| DOCUMENT EXTRACT |
◆ ◆ ◆ ◆ ◆
This file provides guidance to Claude Code (claude.ai/code) when working with code in this repository.

Repository Overview

This is a NixOS/Home Manager dotfiles repository using the Denix framework for modular configuration management. It supports multiple platforms (NixOS, macOS via nix-darwin, Home Manager) with unified configuration.

Common Tools

Use the nixos and context7 mcp for background info (both of these should be used atleast 3 times anytime you edit a nix file)

Development Commands

All commands should be run using nix develop -c <command> to ensure the proper shell environment is loaded.

  • nix develop -c lint - Run linting tools (statix, deadnix, nix flake check) (if on nixos, should run nixos-rebuild build --flake . for better results)
  • nix develop -c dx - Edit the flake.nix file
  • nix fmt - Format code using treefmt

Testing

  • Individual program tests: cd modules/programs/<program-name> && nix build to test custom program builds
  • convert_img tests: cd modules/programs/convert_img && python -m pytest tests/
  • if you edit any program in modules/programs/, you should run the edited program manually to ensure it works in addition to the tests.

Installation/Rebuild

# macOS
darwin-rebuild switch --flake . --show-trace

# Linux (Home Manager only)
nix build .#homeConfigurations.x86_64-linux.activationPackage

# NixOS
nixos-rebuild build --flake .

Templates

Create development shells with:

nix flake init -t github:connerohnesorge/dotfiles#<template-name>

Available templates: devshell, rust-shell, go-shell, go-templ-shell, remix-js-shell, laravel-shell, phoenix-shell

Debugging and Troubleshooting

  • nix flake check - Validate flake outputs and check for errors
  • nix eval .#nixosConfigurations.<hostname>.config.system.build.toplevel - Check NixOS configuration evaluation
  • nix show-derivation - Inspect derivation details for debugging builds
  • nixos-rebuild build --flake . --show-trace - Build without switching to catch configuration errors

Architecture

Module System Overview

The repository uses the Denix framework for modular configuration management, providing type-safe, composable modules with automatic discovery and loading.

Module Types and Structure

Configuration Modules (modules/config/):

  • constants.nix - Read-only user constants (username, email, etc.)
  • user.nix - User account configuration for NixOS and Darwin
  • hosts.nix - Host type definitions and feature mapping system
  • args.nix - Shared arguments between nixos and home-manager configurations
  • home.nix - Home Manager configuration patterns
  • rices.nix - Theme system configuration

Feature Modules (modules/features/):

  • System-level capabilities that can be enabled per-host
  • Use delib.module with singleEnableOption false pattern
  • Platform-specific sections: nixos.ifEnabled, darwin.ifEnabled, home.ifEnabled
  • Examples: engineer.nix, hyprland.nix, nvidia.nix, audio.nix, bluetooth.nix

Custom Program Modules (modules/programs/):

  • Self-contained applications with source code and build expressions
  • Cross-platform deployment support (nixos/darwin)
◆ ◆ ◆ ◆ ◆
| EXERCISE INSTRUCTIONS |
1. Quote the dotfiles guide word for word, starting with "Debugging and Troubleshooting" and going on through "discovery and loading.".
2. Answer these questions from the dotfiles guide:
(a) Which framework does the repository use for modular configuration management?
(b) Which command formats the code, and with what tool?
(c) What does rices.nix configure?
The records are not needed for this work.

| PROVIDED DATA |
◆ ◆ ◆ ◆ ◆
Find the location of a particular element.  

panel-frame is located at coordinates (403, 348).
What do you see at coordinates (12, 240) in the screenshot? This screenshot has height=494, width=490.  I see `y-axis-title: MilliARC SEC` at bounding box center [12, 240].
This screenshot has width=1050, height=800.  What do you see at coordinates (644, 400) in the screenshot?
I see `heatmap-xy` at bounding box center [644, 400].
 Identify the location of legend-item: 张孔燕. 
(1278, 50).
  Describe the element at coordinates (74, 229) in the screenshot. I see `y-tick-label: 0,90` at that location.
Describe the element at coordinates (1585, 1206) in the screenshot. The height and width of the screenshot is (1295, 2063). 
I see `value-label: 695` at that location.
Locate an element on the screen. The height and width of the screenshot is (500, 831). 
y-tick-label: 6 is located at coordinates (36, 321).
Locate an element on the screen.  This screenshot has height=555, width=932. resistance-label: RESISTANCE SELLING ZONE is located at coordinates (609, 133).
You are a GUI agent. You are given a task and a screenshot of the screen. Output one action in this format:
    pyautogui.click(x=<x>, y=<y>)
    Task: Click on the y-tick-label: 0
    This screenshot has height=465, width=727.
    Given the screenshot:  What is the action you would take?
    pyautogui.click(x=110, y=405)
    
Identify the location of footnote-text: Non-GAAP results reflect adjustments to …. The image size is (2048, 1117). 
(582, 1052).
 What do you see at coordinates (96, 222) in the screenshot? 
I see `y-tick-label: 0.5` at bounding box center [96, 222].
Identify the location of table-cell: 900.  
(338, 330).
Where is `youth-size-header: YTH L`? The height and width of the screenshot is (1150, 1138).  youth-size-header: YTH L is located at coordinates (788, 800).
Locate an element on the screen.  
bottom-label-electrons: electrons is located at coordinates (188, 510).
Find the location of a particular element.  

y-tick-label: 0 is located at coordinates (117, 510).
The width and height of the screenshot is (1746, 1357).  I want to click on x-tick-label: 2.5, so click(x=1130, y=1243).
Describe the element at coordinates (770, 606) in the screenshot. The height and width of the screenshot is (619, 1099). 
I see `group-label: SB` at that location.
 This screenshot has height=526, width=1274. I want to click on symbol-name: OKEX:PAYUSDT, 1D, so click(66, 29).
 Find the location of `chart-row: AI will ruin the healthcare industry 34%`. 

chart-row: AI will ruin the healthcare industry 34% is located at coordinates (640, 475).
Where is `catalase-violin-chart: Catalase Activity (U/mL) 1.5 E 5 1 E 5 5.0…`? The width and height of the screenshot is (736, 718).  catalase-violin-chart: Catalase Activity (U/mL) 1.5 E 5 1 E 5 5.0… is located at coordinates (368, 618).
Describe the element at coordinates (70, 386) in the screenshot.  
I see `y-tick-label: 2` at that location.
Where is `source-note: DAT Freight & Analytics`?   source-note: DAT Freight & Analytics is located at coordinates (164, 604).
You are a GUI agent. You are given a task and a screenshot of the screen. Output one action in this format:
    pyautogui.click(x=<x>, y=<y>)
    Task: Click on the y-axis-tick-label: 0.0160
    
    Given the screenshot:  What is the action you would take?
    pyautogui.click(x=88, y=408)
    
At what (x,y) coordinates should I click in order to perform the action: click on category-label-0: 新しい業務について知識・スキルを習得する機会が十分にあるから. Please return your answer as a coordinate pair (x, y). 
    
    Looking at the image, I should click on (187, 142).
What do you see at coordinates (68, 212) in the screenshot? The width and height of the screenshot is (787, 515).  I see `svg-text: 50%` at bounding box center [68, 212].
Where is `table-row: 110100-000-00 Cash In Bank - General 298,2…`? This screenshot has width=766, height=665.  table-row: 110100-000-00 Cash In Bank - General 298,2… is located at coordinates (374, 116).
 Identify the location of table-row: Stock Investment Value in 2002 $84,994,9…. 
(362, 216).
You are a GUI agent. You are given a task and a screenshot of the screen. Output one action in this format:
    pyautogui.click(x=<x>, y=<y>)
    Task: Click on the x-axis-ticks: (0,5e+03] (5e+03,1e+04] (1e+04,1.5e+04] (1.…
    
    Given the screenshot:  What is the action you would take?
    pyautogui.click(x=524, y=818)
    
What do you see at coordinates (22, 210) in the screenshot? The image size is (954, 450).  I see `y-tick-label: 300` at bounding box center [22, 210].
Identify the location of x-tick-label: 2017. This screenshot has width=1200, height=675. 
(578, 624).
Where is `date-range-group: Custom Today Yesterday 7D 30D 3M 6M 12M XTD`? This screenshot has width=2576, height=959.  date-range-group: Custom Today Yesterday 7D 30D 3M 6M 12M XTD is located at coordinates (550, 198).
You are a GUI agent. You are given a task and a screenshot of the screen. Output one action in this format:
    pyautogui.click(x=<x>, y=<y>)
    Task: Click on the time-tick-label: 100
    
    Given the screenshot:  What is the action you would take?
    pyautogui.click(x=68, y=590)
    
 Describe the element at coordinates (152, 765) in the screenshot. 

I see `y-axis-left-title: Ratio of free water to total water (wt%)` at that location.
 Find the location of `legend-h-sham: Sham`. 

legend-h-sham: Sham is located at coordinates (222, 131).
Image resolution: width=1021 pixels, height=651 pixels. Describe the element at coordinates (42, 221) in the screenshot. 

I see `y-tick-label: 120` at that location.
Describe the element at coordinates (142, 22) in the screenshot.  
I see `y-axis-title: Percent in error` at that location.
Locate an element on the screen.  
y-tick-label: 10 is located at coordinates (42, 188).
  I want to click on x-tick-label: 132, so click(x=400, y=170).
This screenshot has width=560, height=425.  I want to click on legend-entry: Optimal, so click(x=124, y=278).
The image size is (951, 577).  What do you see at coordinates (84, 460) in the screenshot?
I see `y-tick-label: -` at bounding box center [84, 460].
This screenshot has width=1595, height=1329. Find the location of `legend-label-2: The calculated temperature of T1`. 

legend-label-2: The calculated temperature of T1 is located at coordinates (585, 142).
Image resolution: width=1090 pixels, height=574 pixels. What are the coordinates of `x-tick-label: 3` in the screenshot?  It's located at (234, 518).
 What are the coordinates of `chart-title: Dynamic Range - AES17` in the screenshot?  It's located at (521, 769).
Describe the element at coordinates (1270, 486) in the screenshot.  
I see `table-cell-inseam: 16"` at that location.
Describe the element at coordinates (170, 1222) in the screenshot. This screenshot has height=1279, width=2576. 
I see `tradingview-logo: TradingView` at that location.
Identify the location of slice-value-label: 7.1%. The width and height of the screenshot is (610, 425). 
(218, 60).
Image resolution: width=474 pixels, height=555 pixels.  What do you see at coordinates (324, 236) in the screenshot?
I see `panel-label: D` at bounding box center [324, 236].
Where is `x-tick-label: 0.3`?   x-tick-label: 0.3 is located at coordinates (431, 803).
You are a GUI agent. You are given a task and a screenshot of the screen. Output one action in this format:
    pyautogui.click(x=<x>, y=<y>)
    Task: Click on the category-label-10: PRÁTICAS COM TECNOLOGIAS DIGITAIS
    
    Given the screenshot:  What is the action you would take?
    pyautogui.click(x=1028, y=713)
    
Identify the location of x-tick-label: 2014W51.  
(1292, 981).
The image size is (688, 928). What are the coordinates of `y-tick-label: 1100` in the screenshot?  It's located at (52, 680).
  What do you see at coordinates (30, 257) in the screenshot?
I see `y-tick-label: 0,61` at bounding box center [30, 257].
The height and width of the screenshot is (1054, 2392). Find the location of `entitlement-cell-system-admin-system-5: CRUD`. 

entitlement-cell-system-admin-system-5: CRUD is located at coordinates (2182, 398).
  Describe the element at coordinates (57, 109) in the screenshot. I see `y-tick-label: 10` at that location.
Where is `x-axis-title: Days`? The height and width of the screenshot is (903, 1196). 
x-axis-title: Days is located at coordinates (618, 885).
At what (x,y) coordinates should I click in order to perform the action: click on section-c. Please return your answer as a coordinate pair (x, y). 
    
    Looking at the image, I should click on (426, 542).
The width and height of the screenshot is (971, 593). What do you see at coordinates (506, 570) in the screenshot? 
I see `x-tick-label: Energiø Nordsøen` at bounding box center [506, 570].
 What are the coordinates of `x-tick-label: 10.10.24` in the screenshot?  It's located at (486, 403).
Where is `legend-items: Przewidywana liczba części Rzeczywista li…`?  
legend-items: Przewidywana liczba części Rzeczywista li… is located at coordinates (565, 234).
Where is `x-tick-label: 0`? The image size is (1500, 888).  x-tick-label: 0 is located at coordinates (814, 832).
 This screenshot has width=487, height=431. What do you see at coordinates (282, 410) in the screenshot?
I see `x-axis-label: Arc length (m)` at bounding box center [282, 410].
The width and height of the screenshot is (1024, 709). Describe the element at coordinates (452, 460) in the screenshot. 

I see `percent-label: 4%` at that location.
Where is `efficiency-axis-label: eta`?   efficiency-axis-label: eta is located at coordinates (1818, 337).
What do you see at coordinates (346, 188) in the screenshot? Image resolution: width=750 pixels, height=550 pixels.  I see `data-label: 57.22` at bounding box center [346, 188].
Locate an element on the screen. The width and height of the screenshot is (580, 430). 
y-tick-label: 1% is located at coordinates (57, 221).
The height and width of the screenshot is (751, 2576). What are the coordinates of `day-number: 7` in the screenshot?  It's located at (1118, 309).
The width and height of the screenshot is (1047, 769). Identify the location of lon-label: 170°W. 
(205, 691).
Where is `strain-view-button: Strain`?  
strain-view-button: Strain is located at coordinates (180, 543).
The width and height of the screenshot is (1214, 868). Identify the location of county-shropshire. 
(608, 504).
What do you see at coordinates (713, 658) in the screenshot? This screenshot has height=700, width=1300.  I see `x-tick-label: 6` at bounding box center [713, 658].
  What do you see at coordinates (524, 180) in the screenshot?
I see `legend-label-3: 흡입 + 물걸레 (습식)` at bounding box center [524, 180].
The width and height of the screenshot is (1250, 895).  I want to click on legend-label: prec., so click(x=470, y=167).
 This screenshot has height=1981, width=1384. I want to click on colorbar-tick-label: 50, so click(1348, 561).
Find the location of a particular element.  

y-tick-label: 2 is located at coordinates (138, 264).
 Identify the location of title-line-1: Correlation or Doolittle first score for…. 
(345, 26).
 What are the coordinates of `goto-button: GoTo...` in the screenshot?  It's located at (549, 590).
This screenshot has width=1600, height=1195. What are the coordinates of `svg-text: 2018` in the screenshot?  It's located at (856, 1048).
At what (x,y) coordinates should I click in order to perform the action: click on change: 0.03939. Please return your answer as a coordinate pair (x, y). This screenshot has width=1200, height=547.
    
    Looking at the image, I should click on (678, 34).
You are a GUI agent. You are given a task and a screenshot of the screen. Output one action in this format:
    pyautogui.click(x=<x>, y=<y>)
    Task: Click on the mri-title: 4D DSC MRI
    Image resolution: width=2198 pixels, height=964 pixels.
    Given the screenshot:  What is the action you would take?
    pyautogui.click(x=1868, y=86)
◆ ◆ ◆ ◆ ◆
| RESULTS IN ORDER |
1.
Debugging and Troubleshooting

  • nix flake check - Validate flake outputs and check for errors
  • nix eval .#nixosConfigurations.<hostname>.config.system.build.toplevel - Check NixOS configuration evaluation
  • nix show-derivation - Inspect derivation details for debugging builds
  • nixos-rebuild build --flake . --show-trace - Build without switching to catch configuration errors

Architecture

Module System Overview

The repository uses the Denix framework for modular configuration management, providing type-safe, composable modules with automatic discovery and loading.

2.
(a) The Denix framework.
(b) nix fmt, using treefmt.
(c) The theme system.